• DOCUMENT SEGMENT:
'''

A card given to all non-immigrants when they are allowed to enter the United States. It serves as evidence that the person has entered the country legally. It also includes a stamp with a date indicating how long that person may stay here.

I-130 Petition

An Immigrant Relative Petition is the first document filed as part of the family-based permanent resident process. Known as the I-130, the petition is filed by a spouse, parent, child, or sibling, and depends on their status as either a lawful permanent resident or U.S. citizen.

Related Resources:
Immigrant Relative Petitions And Family-Based Visas

I-751 Waivers

When immigrants seek to remove the conditions on their residence, they are required to submit a joint I-751 petition with their U.S. citizen spouses.  Under certain circumstances, the immigrant spouses can file a waiver, enabling them to proceed without their husbands or wives.

Related Resources:
10 Facts You Should Know About I-751 Petitions To Remove Conditions
Three Ways To Remove Conditions On Permanent Residence Without The Cooperation Of U.S. Citizen Spouses

J

Joseph Hearing

When immigrants are detained, the government may charge them with a crime that results in mandatory detention. Immigration Judges cannot release a person subject to mandatory detention, but they can hold a “Joseph Hearing” to determine whether immigrants’ convictions properly fall the mandatory detention provisions.

K

K Visas

A K-1 Visa is also known as a Fiancé(e) Visa. This type of visa is issued to the immigrant fiancé or fiancée of a United States citizen to enter the United States to get married. The couple is required to get married within 90 days of the immigrant’s entry, or the immigrant has to return to his or her home country. Once the marriage has taken place, the immigrant can apply to become a lawful permanent resident of the United States.

'''

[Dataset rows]

'''

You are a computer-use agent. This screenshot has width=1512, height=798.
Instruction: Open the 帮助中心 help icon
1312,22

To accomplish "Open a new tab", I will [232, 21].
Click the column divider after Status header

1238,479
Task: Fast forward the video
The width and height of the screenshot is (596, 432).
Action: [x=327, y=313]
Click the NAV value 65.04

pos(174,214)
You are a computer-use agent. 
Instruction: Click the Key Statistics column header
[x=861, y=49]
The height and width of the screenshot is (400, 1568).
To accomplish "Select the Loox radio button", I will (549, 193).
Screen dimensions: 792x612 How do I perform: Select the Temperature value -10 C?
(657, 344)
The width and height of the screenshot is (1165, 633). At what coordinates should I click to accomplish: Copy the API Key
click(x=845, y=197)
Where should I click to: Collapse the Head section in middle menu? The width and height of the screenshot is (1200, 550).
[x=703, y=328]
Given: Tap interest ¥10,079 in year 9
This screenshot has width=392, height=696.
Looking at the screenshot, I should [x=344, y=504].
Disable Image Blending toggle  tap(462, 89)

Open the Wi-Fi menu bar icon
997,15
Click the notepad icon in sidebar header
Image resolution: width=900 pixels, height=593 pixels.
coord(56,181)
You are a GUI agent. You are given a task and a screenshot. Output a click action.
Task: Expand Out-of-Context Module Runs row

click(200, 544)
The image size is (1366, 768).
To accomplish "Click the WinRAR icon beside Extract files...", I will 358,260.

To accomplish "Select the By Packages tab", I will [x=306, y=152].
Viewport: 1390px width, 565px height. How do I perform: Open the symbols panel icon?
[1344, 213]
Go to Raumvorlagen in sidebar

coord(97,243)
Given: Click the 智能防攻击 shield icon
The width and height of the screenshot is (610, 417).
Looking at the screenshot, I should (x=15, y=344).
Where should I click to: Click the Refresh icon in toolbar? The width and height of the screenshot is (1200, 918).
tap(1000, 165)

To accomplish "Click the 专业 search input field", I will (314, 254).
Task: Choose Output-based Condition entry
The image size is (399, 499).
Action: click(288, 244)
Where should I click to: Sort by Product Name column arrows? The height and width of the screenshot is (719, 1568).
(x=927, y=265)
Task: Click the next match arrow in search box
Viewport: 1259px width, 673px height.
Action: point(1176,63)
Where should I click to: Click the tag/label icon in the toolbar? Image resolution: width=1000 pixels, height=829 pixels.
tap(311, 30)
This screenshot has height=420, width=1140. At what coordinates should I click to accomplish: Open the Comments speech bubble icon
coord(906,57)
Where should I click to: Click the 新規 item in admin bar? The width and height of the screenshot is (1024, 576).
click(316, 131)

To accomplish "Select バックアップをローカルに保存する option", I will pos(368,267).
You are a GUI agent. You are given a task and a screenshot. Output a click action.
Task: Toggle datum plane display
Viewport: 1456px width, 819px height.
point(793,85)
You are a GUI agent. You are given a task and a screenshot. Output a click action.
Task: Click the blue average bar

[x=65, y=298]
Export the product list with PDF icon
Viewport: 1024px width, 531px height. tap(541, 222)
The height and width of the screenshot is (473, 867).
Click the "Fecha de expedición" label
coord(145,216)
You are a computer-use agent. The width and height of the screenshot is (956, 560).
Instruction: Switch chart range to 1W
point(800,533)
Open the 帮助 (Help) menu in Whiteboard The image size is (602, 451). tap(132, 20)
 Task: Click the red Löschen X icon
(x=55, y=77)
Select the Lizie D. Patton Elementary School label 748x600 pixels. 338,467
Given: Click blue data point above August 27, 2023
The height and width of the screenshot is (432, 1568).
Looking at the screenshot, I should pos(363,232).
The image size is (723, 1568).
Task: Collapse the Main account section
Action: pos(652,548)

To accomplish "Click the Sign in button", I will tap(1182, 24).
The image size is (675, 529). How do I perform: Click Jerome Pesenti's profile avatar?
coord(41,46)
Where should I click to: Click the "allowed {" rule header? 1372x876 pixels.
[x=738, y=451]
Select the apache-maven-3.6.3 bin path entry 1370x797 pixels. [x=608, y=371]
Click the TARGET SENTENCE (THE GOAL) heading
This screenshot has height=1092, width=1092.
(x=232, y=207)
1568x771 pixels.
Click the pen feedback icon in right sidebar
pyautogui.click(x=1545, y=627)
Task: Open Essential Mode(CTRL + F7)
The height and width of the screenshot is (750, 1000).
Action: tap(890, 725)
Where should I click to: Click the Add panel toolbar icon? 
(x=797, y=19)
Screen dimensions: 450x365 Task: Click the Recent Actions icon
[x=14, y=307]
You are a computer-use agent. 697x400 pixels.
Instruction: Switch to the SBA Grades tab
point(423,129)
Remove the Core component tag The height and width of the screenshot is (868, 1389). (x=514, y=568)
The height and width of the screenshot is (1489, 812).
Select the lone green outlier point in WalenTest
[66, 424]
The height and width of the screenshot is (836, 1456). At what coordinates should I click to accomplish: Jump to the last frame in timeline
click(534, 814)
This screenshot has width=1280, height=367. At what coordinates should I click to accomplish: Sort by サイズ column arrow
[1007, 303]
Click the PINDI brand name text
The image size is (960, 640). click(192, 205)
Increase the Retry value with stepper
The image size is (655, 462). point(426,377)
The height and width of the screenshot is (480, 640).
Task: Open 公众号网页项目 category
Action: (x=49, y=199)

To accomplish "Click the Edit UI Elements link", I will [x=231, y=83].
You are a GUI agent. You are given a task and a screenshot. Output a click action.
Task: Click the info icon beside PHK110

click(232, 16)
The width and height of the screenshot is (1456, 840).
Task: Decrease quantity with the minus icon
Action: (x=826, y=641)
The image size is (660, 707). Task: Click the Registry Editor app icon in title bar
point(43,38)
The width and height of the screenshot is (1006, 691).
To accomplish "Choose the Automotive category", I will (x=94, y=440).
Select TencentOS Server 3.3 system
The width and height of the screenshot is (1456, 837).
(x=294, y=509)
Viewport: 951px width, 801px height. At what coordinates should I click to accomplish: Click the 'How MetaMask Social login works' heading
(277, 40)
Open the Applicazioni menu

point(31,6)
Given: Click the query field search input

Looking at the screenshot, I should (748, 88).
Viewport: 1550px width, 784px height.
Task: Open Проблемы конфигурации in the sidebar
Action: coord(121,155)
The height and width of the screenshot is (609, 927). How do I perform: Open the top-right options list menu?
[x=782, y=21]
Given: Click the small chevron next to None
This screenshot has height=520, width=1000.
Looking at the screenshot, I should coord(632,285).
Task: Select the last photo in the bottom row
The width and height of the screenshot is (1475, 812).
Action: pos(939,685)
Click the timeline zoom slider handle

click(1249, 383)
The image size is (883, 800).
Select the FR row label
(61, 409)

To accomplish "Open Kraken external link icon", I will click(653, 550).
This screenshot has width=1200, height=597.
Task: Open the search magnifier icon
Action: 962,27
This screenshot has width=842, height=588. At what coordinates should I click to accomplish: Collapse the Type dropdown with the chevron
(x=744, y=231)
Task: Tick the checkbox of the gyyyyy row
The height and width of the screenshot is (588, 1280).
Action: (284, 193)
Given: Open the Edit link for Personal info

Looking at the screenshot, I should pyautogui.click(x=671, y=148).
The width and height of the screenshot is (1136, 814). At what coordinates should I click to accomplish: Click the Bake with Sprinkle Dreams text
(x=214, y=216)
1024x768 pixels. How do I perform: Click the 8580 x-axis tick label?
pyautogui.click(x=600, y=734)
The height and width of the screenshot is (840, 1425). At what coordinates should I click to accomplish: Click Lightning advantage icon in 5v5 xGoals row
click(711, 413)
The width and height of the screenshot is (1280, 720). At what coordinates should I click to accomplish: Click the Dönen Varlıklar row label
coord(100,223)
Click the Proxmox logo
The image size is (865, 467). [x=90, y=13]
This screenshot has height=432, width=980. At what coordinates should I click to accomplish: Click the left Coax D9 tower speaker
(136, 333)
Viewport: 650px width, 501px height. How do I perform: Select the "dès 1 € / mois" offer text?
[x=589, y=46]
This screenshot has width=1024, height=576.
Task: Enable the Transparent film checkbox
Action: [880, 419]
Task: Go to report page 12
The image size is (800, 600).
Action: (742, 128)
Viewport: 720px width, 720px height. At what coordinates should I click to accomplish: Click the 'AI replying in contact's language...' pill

'''

• SHORT EXERCISE 1: Please copy out the dataset rows from the line with "The width and height of the screenshot is (1006, 691)." through the line with "Action: coord(121,155)".
• SHORT EXERCISE 2: Continue the immigration terms glossary from its last sentence.

• WRITTEN REPLY 1:
The width and height of the screenshot is (1006, 691).
To accomplish "Choose the Automotive category", I will (x=94, y=440).
Select TencentOS Server 3.3 system
The width and height of the screenshot is (1456, 837).
(x=294, y=509)
Viewport: 951px width, 801px height. At what coordinates should I click to accomplish: Click the 'How MetaMask Social login works' heading
(277, 40)
Open the Applicazioni menu

point(31,6)
Given: Click the query field search input

Looking at the screenshot, I should (748, 88).
Viewport: 1550px width, 784px height.
Task: Open Проблемы конфигурации in the sidebar
Action: coord(121,155)

• WRITTEN REPLY 2:
Related Resources:
Fiancé Visas Lawyer

L

Lawful Permanent Resident

This is a person born in another country who has been granted permission to live permanently in the United States, usually on the basis of ties to a family member or a U.S. employer. The immigrant is provided a document, referred to as a Green Card.

Related Resources:
Lawful Permanent Residence And Family-Based Green Cards

Liberian Refugee Immigration Fairness Act

The Liberian Refugee Immigration Fairness Act is a legalization program passed by Congress on December 20, 2020.  It has a one-year windown during which time Liberians immigrants who have been present in the U.S.  since November 20, 2014 are eligible to become permanent residents, without having to return to their country of origin.

Related Resources:
Liberian Refugee Immigration Fairness Program

Lozada Motion

A Lozada motion is normally filed after an adverse decision has been issued against immigrants, who allege the loss was caused by their legal representative’s actions (or lack of actions).

Related Resources:
Lozada Motion

M

Mandatory Detention

When an immigrant is arrested, one of the first things an immigration officer will do is determine whether or not to grant a bond. But some immigrants do not qualify for release, even if they would be willing to pay a bond. If this happens, immigrants must remain in detained custody while their immigration court proceedings are pending.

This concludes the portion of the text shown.